The recession and digital revolution brought with them a new set of values and expectations. Luxury became less about buying branded items, more about the stories and experiences surrounding the brand. Where once the industry thrived on telling people what they needed to have, today’s brands are striving to understand and adapt to what their customer wants. The entire experience has constantly been elevated to match the even more discerning taste of the consumers. Rapidly globalized economies are creating a new breed of consumers with a much broader, multidimensional perspective on what quality and luxury can be.
Luxury is a feeling
It’s simply not enough to have a high price tag to denote a luxury item. Customers need to feel an emotional connection. In today’s marketing, luxury brands often strive to shift the definition of luxury from “having” to “being”. In fact, they enable their consumers to truly feel, understand and relate to the brands. This intangible connection is the shortest way to win brand loyalty.
Luxury is functional
Luxury goods and services often come with a premium price. Thus its functions are expected to be exceptional. It represents a high level of aesthetic of execution at all levels from creation, to manufacturing, materials, craftsmanship, service, experience and sensibility. The functionality of luxury has the strongest presence, especially in integrated technology. Many hotels are adding hi-tech items in guest rooms to add a little touch of convenience, elevating the luxury experience for guests.
Luxury is personal
Not only being exclusive, luxury also represents taste, style and personality. Luxury tells a story. It adds a fine touch on the way a consumer express their voice and belief. This is a reason many luxury brands aim to add more customisation to their products and services: tailor-made suits, personalised yoga course, private dining area, just to name a few.
Luxury is an experience
What differs the purchase of a luxury handbag to others? Why does that hotel gain so much love from its guests?
For long, luxury brands understand that superior product/service must be accompanied by exceptional customer experience. Luxury is about providing the privilege that cannot be found elsewhere. Here, it is not merely just about the quality of the product but the way it is delivered. Exclusive and personalised customer experience is the trademark that defines big players in the luxury hotel segment such as The Ritz-Carlton and Four Seasons.
Another dimension when it comes to luxury experience is travelling. Travelling is luxury itself. The experience gained from each journey is worth more than any monetary value. A safari trip in Kenya, camping in the Sahara Desert, flying with hot air balloon in Turkey, swimming with sharks in the Philipines or watching the sunset in Santorini – these all are unique luxury travel experience.
Luxury is sustainable
The rising awareness of the consumer on the environment and other social issues has added another view to luxury.
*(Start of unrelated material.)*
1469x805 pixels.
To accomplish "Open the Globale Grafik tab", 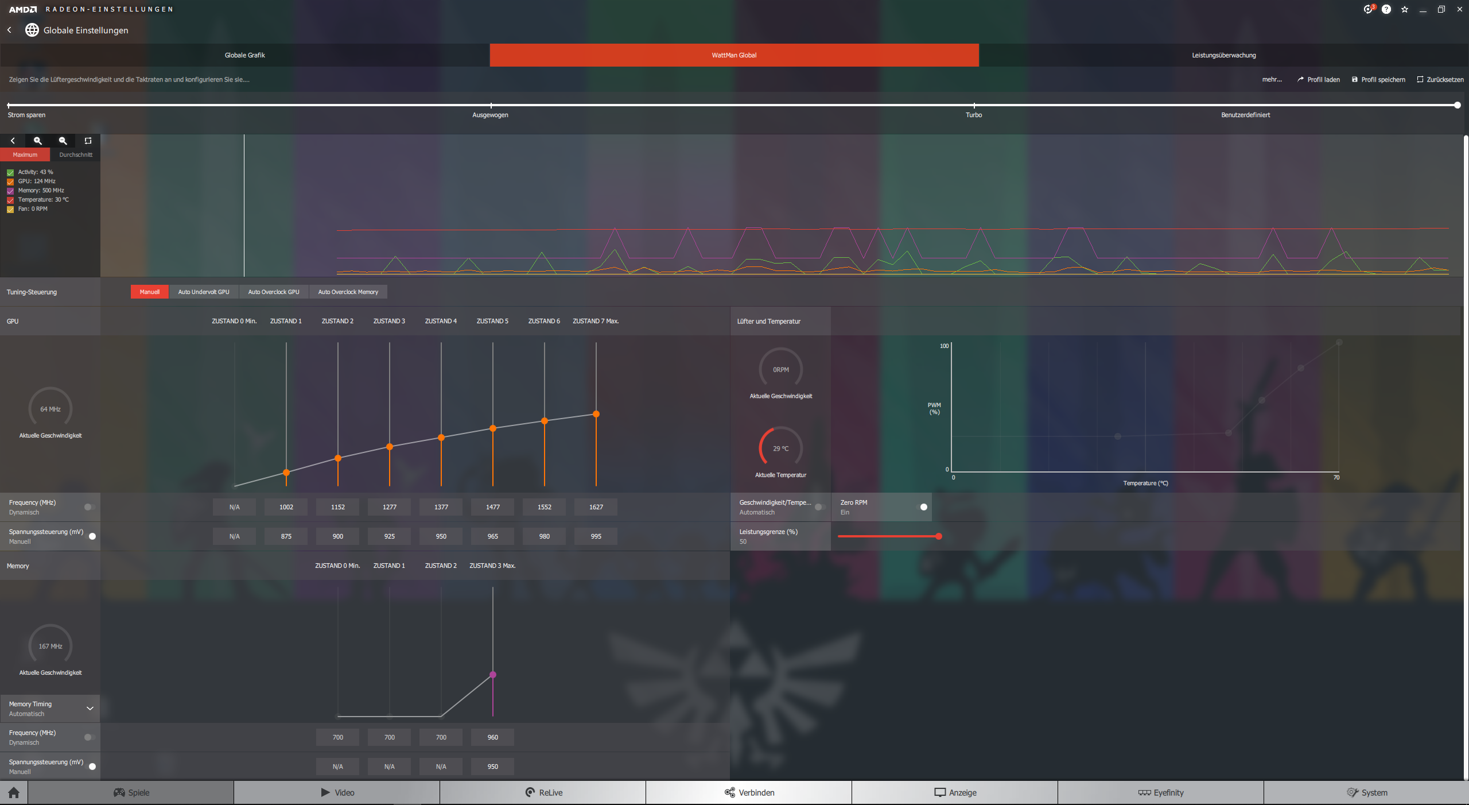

Where was it made, by whom and in what conditions? Today, ensuring more transparent supply chains and production cycles are becoming increasingly important worldwide. This shift in responsible consumption goes hand-in-hand with a heightened consciousness toward environmental sustainability, which is no longer an option for luxury brands.
Luxury is a concept that never stops evolving. It is a challenge for many luxury-oriented brands to reform, adapt and innovate the concept in a way that satisfy customer needs, as well as strengthening its identity.